Este processo envolve, principalmente, a adição de grupos metilo no resíduo de citosina nos dinucleótidos CpG de ADN 3. Existem algumas técnicas diferentes, actualmente utilizados para investigar este mecanismo, tendo cada um as suas próprias vantagens, conforme descrito em muitos estudos 2-8. Aqui vamos discutir uma destas técnicas chamados metil-Binding Captura de sequenciamento de DNA (MBDCap-seq), onde usamos uma técnica de enriquecimento de afinidade para identificar regiões metiladas do DNA. Esta técnica baseia-se na capacidade de ligação de metilo da proteína MBD2 para enriquecer os fragmentos de DNA genómico contendo locais CpG metilados. Nós utilizamos um kit de enriquecimento de DNA metilado comercialpara o isolamento destas regiões metiladas. O nosso laboratório fez a triagem centenas de amostras de pacientes, utilizando esta técnica e aqui nós fornecemos um protocolo optimizado abrangente, que pode ser usado para investigar grandes grupos de pacientes.

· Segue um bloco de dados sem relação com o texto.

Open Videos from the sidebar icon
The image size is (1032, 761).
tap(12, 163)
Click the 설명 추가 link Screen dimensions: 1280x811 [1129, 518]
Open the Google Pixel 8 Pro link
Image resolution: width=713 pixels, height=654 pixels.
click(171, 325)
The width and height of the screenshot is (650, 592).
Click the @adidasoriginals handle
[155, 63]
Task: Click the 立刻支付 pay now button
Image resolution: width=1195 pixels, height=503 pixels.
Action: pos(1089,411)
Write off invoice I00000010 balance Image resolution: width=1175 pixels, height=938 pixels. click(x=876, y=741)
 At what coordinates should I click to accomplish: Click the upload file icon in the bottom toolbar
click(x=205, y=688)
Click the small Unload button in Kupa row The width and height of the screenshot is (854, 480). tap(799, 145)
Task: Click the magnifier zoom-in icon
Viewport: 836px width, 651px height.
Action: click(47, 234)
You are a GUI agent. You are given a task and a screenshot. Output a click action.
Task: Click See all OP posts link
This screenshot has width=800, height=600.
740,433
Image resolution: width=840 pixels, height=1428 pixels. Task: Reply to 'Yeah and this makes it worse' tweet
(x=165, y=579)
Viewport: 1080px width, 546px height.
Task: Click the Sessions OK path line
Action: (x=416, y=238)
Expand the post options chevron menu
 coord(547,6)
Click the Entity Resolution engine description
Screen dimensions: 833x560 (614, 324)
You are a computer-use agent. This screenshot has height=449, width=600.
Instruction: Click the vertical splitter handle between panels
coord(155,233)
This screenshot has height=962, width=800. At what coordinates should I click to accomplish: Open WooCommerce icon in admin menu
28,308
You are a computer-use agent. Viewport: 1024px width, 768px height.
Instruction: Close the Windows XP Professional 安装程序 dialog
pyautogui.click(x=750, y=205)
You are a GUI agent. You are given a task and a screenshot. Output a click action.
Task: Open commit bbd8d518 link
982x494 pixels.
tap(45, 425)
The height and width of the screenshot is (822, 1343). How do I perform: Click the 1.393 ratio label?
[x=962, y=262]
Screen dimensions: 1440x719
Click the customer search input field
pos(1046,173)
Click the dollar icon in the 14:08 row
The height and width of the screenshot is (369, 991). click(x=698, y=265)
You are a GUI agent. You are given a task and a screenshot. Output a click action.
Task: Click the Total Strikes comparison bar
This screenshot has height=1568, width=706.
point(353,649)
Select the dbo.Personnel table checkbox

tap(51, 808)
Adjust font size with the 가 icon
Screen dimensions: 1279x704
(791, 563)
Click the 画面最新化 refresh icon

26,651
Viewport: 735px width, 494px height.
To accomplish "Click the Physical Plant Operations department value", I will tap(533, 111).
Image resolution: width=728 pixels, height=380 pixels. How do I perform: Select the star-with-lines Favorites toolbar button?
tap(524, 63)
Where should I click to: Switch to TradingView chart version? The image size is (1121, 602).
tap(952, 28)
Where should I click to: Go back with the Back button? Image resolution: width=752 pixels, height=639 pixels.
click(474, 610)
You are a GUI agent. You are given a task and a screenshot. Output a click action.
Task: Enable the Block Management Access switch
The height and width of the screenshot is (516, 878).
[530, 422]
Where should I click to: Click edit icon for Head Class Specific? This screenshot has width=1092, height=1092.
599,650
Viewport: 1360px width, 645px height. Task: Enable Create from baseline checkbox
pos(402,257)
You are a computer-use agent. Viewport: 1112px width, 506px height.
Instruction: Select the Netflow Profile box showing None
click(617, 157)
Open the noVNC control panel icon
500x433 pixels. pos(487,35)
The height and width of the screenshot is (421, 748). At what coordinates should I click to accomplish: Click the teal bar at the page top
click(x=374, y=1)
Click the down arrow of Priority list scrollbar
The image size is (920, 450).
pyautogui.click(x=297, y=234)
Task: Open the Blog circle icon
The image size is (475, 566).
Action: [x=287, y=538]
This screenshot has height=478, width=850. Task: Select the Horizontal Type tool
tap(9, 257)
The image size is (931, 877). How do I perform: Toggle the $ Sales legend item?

Como é evidente, com qualquer tecnologia de sequenciamento de próxima geração, MBDCap-seq também requer uma abordagem bioinformática específicos, a fim de quantificar com precisão os níveis de metilação através das amostras. Tem havido muitos estudos recentes em um esforço para otimizar o processo de normalização e análise dos dados de sequenciamento 9, 10. Neste protocolo, demonstramos um destes métodos de aplicação de uma abordagem única de recuperação de leitura – LONUT – seguido pela normalização linear de cada amostra, a fim de permitir comparações imparciais toda grande número de amostras de doentes.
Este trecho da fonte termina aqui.